Goal of the exercise: Copy the lines between the one containing "Zoom in on the" and the one containing "click(28, 125)", inclusive, without any changes.

Records from a data collection:

═══

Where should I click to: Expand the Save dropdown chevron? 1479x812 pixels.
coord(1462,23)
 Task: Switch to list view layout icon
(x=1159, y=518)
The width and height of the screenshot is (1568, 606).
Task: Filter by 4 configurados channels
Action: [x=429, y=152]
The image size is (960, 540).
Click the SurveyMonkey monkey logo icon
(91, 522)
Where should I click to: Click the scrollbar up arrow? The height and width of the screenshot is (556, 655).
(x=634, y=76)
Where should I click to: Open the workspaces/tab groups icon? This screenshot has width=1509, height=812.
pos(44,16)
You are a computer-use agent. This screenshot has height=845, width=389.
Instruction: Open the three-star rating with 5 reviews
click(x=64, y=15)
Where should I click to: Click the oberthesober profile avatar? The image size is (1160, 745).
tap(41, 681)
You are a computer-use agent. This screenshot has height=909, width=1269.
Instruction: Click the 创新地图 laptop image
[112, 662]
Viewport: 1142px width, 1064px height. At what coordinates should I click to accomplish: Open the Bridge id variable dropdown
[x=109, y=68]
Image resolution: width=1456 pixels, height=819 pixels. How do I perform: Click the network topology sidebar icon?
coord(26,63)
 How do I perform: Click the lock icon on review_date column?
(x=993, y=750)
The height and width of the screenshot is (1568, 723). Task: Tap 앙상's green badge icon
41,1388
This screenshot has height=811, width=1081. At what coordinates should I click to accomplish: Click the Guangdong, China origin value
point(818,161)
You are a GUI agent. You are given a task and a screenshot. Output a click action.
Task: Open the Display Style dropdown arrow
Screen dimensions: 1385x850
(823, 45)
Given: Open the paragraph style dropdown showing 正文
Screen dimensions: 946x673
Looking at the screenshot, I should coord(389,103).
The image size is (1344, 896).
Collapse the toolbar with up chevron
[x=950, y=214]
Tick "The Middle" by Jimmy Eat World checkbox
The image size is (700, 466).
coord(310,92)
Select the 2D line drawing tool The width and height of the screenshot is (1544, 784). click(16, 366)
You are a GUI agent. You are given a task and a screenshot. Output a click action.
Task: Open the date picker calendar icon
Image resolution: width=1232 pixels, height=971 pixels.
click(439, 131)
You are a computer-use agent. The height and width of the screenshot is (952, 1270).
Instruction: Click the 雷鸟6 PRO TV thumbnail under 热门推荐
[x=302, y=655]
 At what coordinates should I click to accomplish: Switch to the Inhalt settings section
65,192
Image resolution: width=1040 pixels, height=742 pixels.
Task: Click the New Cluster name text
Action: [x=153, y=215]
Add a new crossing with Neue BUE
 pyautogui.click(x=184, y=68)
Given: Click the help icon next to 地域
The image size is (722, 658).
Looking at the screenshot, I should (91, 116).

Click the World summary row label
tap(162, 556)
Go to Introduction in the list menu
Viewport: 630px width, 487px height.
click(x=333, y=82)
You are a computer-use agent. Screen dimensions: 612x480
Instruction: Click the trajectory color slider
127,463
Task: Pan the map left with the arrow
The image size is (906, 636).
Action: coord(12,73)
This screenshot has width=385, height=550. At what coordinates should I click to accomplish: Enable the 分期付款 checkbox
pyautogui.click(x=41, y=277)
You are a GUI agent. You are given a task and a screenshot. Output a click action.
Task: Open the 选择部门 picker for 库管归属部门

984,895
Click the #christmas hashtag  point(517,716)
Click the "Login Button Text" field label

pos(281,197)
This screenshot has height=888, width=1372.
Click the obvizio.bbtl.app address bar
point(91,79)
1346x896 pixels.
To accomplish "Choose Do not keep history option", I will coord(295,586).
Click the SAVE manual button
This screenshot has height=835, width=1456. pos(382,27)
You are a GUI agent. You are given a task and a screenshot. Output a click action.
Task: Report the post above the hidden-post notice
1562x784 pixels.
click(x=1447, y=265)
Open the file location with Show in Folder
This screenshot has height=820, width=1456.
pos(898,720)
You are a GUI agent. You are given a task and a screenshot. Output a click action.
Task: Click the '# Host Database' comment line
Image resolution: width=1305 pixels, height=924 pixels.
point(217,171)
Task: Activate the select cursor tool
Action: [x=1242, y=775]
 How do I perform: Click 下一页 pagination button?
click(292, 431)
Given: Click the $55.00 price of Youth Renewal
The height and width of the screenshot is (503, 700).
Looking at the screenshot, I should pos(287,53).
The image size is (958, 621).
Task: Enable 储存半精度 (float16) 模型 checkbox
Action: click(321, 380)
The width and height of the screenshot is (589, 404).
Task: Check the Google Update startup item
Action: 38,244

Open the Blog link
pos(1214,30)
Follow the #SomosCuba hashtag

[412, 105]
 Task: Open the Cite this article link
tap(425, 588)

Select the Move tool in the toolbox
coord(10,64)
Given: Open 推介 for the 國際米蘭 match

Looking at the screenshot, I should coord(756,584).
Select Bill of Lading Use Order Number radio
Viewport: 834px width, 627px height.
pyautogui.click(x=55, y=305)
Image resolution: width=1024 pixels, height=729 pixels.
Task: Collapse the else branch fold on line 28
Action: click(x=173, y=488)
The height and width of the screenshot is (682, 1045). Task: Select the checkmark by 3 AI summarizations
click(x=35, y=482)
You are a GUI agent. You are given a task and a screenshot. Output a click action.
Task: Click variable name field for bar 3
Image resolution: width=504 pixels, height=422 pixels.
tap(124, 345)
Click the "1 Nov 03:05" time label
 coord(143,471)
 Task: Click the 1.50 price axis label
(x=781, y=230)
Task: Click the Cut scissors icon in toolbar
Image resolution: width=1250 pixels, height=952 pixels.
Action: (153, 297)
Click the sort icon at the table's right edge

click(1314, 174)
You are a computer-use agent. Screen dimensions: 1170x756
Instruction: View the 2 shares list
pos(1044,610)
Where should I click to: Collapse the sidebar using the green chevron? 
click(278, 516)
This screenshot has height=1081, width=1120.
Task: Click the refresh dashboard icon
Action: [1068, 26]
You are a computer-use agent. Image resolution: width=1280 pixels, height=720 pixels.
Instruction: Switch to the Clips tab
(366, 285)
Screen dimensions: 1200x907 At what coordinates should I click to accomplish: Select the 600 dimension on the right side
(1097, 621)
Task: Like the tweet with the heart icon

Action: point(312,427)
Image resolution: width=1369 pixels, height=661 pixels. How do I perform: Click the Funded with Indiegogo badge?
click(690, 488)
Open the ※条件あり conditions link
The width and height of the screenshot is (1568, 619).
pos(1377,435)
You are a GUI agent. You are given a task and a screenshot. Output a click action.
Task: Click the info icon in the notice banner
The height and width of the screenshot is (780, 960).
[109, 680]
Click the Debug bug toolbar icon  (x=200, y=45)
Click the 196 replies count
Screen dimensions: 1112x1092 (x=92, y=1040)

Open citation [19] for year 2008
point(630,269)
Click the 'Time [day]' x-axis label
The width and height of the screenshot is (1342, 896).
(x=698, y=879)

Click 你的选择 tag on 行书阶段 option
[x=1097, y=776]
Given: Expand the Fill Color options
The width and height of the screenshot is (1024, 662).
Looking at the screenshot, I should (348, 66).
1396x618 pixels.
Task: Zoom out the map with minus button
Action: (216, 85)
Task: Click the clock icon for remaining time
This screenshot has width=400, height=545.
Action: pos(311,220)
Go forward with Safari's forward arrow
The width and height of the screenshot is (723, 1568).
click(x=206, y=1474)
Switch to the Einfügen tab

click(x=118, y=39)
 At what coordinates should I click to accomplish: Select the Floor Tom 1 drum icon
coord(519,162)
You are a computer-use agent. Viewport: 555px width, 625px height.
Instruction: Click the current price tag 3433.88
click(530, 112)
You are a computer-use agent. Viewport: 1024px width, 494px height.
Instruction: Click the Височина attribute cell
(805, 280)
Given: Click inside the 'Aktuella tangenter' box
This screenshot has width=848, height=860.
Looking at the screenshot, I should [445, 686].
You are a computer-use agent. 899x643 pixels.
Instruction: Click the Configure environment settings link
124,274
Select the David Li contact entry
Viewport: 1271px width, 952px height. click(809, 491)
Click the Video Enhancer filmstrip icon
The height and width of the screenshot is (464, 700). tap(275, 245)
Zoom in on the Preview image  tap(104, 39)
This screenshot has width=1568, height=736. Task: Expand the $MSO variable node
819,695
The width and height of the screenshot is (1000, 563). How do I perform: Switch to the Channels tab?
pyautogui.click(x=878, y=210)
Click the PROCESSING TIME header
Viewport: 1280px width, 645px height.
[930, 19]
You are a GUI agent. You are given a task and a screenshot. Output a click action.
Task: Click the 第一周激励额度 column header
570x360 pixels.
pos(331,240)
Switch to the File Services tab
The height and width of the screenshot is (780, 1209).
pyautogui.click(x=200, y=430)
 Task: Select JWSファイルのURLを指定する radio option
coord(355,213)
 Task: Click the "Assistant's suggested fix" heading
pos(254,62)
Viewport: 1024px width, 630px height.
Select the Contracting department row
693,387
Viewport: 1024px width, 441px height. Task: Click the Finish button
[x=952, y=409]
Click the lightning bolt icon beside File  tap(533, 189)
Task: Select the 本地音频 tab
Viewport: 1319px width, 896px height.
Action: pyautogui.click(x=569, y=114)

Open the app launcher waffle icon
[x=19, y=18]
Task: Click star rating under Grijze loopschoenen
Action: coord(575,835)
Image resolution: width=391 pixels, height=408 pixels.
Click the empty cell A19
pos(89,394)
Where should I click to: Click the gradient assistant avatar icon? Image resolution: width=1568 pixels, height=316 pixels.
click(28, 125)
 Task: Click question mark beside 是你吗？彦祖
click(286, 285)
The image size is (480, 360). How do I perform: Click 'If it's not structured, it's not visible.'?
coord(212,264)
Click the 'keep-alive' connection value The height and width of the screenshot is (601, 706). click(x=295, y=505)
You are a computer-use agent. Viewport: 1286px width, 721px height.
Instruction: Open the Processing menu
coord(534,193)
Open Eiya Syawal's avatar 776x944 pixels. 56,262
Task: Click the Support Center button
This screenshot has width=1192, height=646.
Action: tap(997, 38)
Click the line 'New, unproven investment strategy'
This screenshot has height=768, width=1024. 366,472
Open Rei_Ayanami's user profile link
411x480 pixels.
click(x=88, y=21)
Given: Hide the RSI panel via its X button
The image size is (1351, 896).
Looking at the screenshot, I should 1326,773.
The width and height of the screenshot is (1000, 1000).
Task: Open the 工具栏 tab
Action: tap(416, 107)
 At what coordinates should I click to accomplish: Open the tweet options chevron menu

═══

Correct response:
Zoom in on the Preview image  tap(104, 39)
This screenshot has width=1568, height=736. Task: Expand the $MSO variable node
819,695
The width and height of the screenshot is (1000, 563). How do I perform: Switch to the Channels tab?
pyautogui.click(x=878, y=210)
Click the PROCESSING TIME header
Viewport: 1280px width, 645px height.
[930, 19]
You are a GUI agent. You are given a task and a screenshot. Output a click action.
Task: Click the 第一周激励额度 column header
570x360 pixels.
pos(331,240)
Switch to the File Services tab
The height and width of the screenshot is (780, 1209).
pyautogui.click(x=200, y=430)
 Task: Select JWSファイルのURLを指定する radio option
coord(355,213)
 Task: Click the "Assistant's suggested fix" heading
pos(254,62)
Viewport: 1024px width, 630px height.
Select the Contracting department row
693,387
Viewport: 1024px width, 441px height. Task: Click the Finish button
[x=952, y=409]
Click the lightning bolt icon beside File  tap(533, 189)
Task: Select the 本地音频 tab
Viewport: 1319px width, 896px height.
Action: pyautogui.click(x=569, y=114)

Open the app launcher waffle icon
[x=19, y=18]
Task: Click star rating under Grijze loopschoenen
Action: coord(575,835)
Image resolution: width=391 pixels, height=408 pixels.
Click the empty cell A19
pos(89,394)
Where should I click to: Click the gradient assistant avatar icon? Image resolution: width=1568 pixels, height=316 pixels.
click(28, 125)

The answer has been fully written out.